## Items from a dataset
▼
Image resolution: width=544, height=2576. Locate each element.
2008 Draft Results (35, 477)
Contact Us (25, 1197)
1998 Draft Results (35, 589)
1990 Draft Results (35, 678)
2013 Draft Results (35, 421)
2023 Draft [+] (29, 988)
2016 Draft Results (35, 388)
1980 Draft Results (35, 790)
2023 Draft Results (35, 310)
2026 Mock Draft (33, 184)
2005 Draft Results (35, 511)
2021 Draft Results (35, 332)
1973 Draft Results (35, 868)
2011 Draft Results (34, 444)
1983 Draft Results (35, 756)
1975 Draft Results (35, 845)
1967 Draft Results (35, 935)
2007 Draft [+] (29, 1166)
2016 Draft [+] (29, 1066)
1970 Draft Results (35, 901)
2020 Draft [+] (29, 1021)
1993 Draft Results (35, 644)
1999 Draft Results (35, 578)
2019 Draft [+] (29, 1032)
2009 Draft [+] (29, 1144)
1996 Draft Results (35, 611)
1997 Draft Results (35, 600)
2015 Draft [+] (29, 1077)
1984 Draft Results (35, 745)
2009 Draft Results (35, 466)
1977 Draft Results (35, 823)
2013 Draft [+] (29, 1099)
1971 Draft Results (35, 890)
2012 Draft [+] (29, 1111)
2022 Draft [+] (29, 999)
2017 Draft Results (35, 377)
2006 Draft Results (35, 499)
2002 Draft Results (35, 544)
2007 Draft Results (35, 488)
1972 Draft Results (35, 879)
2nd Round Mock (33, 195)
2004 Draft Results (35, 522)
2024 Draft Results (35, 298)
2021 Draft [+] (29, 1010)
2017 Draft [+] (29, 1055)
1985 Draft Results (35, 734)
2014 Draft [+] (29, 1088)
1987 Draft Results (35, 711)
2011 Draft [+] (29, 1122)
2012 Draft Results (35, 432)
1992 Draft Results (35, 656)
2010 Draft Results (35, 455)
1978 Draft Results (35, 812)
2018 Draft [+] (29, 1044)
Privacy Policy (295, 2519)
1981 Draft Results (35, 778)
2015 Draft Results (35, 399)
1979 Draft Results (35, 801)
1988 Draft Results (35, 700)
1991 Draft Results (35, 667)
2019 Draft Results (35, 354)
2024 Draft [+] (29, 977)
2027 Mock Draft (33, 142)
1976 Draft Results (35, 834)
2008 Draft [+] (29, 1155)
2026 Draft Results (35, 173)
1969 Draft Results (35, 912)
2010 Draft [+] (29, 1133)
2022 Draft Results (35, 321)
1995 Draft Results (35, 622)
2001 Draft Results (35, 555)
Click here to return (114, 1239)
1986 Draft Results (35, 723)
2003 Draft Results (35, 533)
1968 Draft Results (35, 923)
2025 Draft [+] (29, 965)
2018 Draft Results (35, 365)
▲
## TASK DESCRIPTION
Go through the data above and copy each line that holds the word "Mock".

## EXERCISE OUTPUT
2026 Mock Draft (33, 184)
2nd Round Mock (33, 195)
2027 Mock Draft (33, 142)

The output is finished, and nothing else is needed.